Real property in this state shall be listed and assessed every odd numbered year with reference to its value on April 1st of that year. Sec. 2093, 1925 Suppl. RC ND 1913, Sec. 57-0211, NDRC 1943. All property subject to taxation based on the value thereof shall be assessed at its true and full value in money. Each description shall be valued by itself and at such sum or price as the assessor believes the same to be fairly worth in money, exclusive of improvements and the value of all taxable improvements and structures thereon. Sec. 1512, RCND 1905, Sec. 57-0227, NDRC 1943. The assessor shall by actual examination determine the true and full value of each tract. Sec. 1517, RCND 1905, Sec. 57-0234, NDRC 1943.

Under the law in force in 1909 real estate taxes became due Dec. 1st of the year in which the tax was levied and delinquent March 1st following. Sec. 1571, RCND 1905. All lands on which the taxes for the preceding year remained unpaid were sold on the first Tuesday in December of the following year. Sec. 1574, RCND 1905. The County Auditor issued the purchaser *621 a certificate of such sale. Sec. 1577, RCND 1905. The owner of a tax sale certificate had the right to pay the delinquent taxes upon the property covered thereby for any subsequent year and receive a "subsequent tax sale certificate." If that subsequent tax was not paid he could proceed to get separate title on such certificate after three years from the date thereof. Chap. 298, S.L.1931, Sec. 57-2422, NDRC 1943. A tract bid in for the county for lack of bidders was to be assessed and taxed like others until the period of redemption expired but was not again to be offered for sale for such delinquent taxes while the county held such certificate. Sec. 1576, RCND 1905. Subsequent Certificates were to be issued to the county for each delinquent tax. Chap. 298, S.L.1931. If not redeemed within three years from the date of the certificate of sale such tracts, after due notice of redemption had been given, were to be sold as the county commissioners might direct. Sec. 1587, RCND 1905. In 1925 the legislature provided that the owner of any piece or parcel could pay the taxes for which the land was originally sold at tax sale, together with accrued interest and penalty thereon at any time without making payment of any subsequent taxes and could also pay the subsequent taxes for the next succeeding year or years. Sec. 2197, 1925, Suppl. 1913, CLND. These or similar provisions of the law were continued and were in force until after the sale of this land in 1945.

Thus it will be seen that the original sale of lands for a delinquent tax is carried through all the proceedings so that the lien thereof is preserved separately no matter how many subsequent tax sales have been had.

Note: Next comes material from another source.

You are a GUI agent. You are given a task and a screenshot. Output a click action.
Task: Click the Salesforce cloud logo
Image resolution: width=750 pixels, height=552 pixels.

Therefore, whatever rights the county obtained in the land in question under the assessment for the 1909 tax were separately carried forward and included in the tax deed of May 4, 1938. The title Williams County obtained by its tax deed related back to the 1909 assessment of the property.

In 1909 this prescriptive easement the defendants now claim did not exist. The prescriptive use had not even commenced. No servitude had been carved out of the property. The assessment then was necessarily against the property in its entirety. The lien of the tax based thereon covered the total value of the property. That lien was perpetual and paramount against the defendants. Sec. 57-0240, NDRC 1943. "The term `paramount' means superior, pre-eminent, the highest in nature and rank, and establishes a rule of precedence between the State, in its levy of taxes, and private individuals." State v. Divide County, 68 N.D. 708, 283 N.W. 184, 185. The foreclosure of that lien by the tax sale effectively cut off the subsequent easement of the defendants. The deed issued by Williams County to the plaintiff gave him a new and complete title in the land under an independent grant from the sovereign authority. Baird v. Stubbins, 58 N.D. 351, 226 N.W. 529, 65 A.L.R. 1009; Peterson v. Reishus, 66 N.D. 436, 266 N.W. 417, 105 A.L.R. 724; Nelson v. Murton, 68 N.D. 108, 277 N.W. 390.

The decision of the District Court is reversed and the case remanded with directions to render judgment for the plaintiff.

NUESSLE, C. J., and CHRISTIANSON, MORRIS and BURKE, JJ., concur.